Colonialism lasted so long because it taught us we were inferior. The new rulers seem to want to keep us feeling inferior. Some of us accept happily, telling ourselves we are being traditional. Some are still discontented, but if they are not too intelligent, it is easy to persuade them to blame Tony Blair or someone else they cannot hit back at.


So the chefs keep shouting about Blair to prevent the hungry masses from thinking. If they did that, they might ask why they don’t hit at the chef, giving his little boy iced cake on a platform in front of a hungry crowd and TV cameras.


Now we have seen another of those celebrations, of 26 years of Independence and something else that isn’t very clear to me. How much will we be paying this time for the privilege of watching them eat?
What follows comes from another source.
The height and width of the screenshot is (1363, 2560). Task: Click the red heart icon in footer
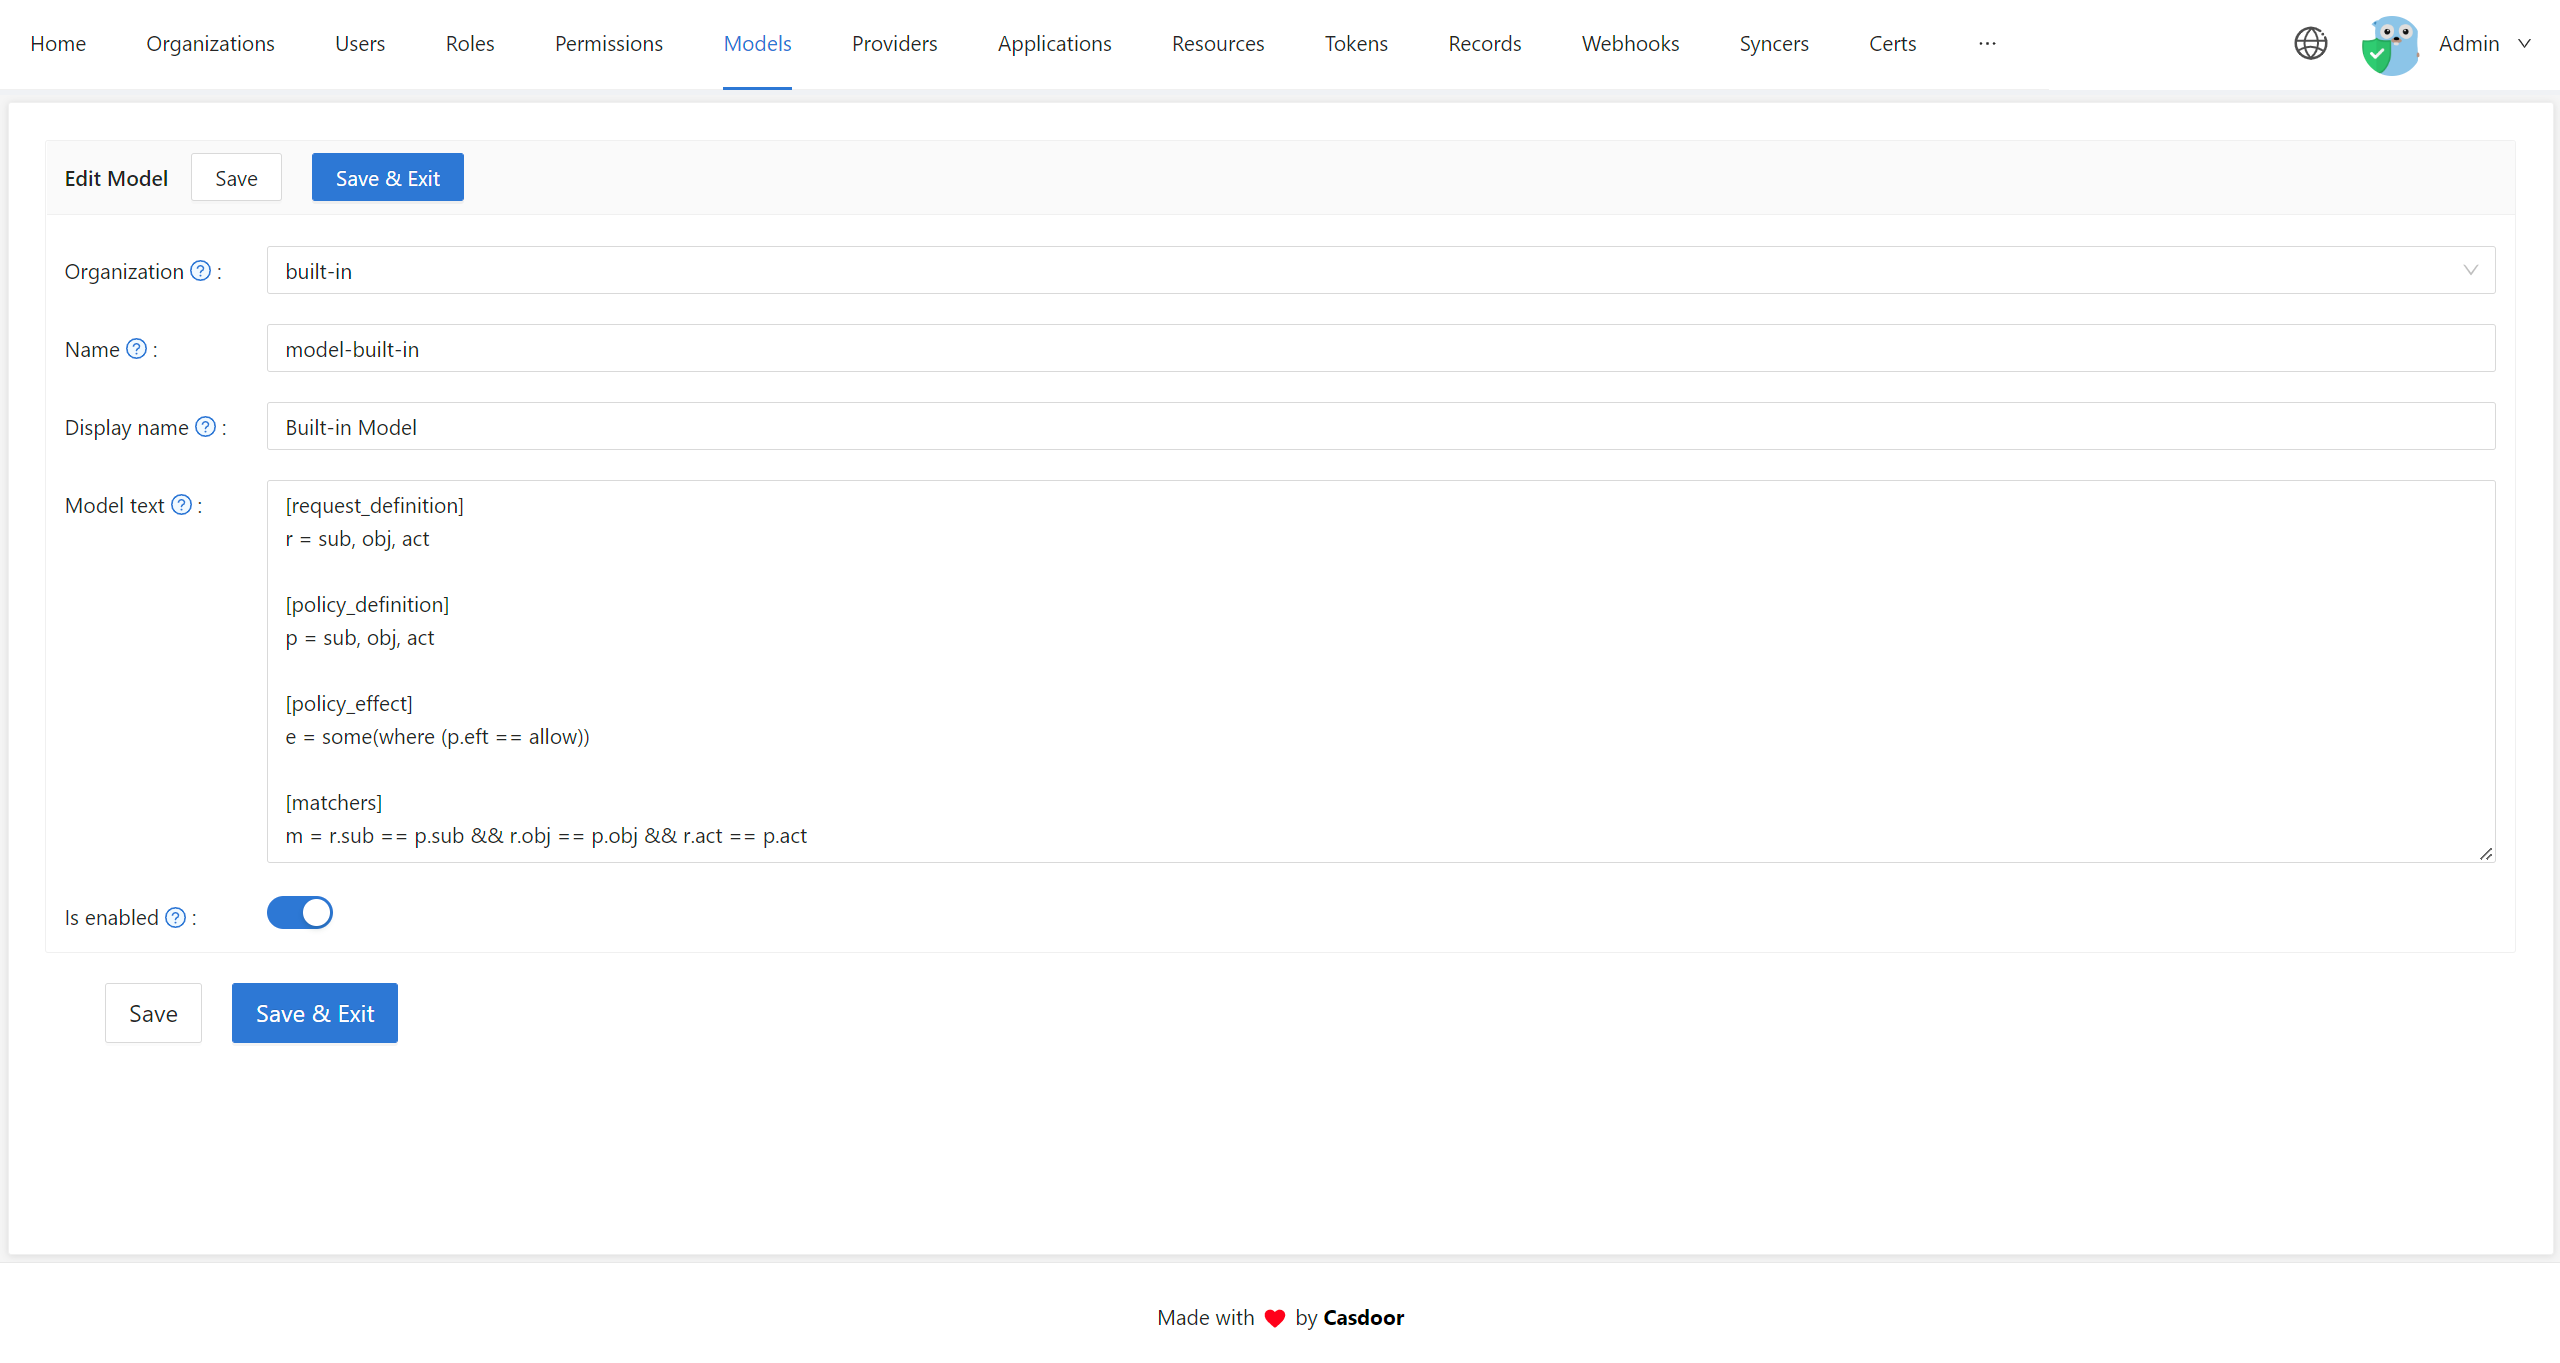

But we aren’t fooled any longer. We know now what they are saying by all this show, and we don’t accept it. We are not dogs, to be fed on scraps or made to wait hungry while the master tucks into his juicy leg of chicken or T-bone steak.


We are not prepared to wait another 25 years for democracy, and it is democracy we are waiting for, not just a leg of chicken or even a T-bone steak, though those would be nice too. Chefs, we know that, after the mess you made of our beautiful and rich country, we may have to wait a while before we see T-bone steak, or even enough dovi to make a decent rabbit stew.


Still, once we have the power to put our elected representatives in parliament, not just “one man, one vote — one time”, we will make sure they move towards restoring the simple things that made life so pleasant. It may be a slow progress, but we will be watching and making them explain the problems that will surely make progress slow and explain what they are doing about it — perhaps even what we can all do together.


* Magari Mandebvu is a Harare-based contributor.